Faire le point « après des années de militantisme syndical ou politique, après plus de trente-cinq ans d’enseignement, après des centaines d’articles et une quinzaine de livres, à l’âge de soixante-sept ans », voilà le sain besoin que ressent Jean-Marc Piotte et dont lui sauront gré ceux qui l’ont souvent admiré au cours de ce cheminement.

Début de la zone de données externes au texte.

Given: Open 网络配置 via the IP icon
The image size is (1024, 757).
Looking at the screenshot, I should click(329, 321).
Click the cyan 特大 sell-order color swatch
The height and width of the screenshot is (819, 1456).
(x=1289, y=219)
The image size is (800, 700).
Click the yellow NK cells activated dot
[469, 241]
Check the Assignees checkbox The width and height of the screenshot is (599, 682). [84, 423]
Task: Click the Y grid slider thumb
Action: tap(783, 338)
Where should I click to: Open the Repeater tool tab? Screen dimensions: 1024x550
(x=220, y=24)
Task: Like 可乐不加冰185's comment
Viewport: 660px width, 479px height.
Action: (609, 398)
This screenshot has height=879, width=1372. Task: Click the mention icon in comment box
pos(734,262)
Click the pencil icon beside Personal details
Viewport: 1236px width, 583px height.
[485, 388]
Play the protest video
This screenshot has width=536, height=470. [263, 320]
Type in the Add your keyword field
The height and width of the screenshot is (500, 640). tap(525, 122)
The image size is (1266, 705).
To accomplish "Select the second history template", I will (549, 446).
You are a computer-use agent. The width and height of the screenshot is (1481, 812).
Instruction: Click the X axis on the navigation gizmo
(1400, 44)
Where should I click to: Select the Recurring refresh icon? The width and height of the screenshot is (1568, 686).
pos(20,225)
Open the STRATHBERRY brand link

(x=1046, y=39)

L’honnêteté, sans surprise, est au poste. Piotte reconnaît avoir fluctué, avoir évolué, au rythme de sa génération, de la pratique religieuse à une rationalité exigeante et toujours précaire. Il a épousé des causes au bien-fondé négociable et cherché une voie mitoyenne entre adhésion et distance critique. Témoignage susceptible de rassurer les contemporains sur les méandres de leur parcours personnel.
On ne pouvait pourtant pas s’attendre à ce que Piotte renonce soudain à ses réflexes de professeur et d’analyste, à ce que le regard sur le rétroviseur détourne du présent. Une fois de plus, Piotte cède à sa propension un peu sèche à loger penseurs et doctrines dans des tiroirs. En ce sens, Un certain espoir prolonge si fidèlement Les neuf clés de la modernité (Québec Amérique, 2001 et 2007) et Les grands penseurs du monde occidental (Fides, 1997, 1999 et 2005) que Piotte en oublie sa promesse de « faire le point » sur sa trajectoire personnelle. Toujours il lui faut fournir les dates inscrites sur les pierres tombales, comme le ferait un plan de cours universitaire ; toujours la une le fait réagir. Le lecteur y gagne des commentaires liés à l’actualité immédiate (Caisse de dépôt, ébranlement économique…) ; il y perd l’examen approfondi d’un cheminement personnel à la fois typique et sans parallèle.
À juste titre, Piotte constate que le passage du temps met en lumière divers risques mal mesurés au départ. Le Québec a tant misé sur la langue qu’il en a négligé la culture. Fédéralistes et souverainistes ont avalisé un libre-échange dont les gourmandises se révèlent aujourd’hui coûteuses pour l’autonomie politique, les droits fondamentaux, les priorités sociales. Vrai et pertinent. Piotte frappe moins juste, me semble-t-il, à propos des homosexuels : « Les gais semblent avoir perdu tout esprit contestataire, comme si leur rêve était de se fondre dans la société et d’être comme tous les autres ». De même, son éloge de la tolérance néglige le risque que le tolérant, de son haut, limite paternellement le droit de l’Autre.
Piotte en a trop et pas assez dit sur son cheminement pour qu’on accepte comme terminal ce début de mise à jour.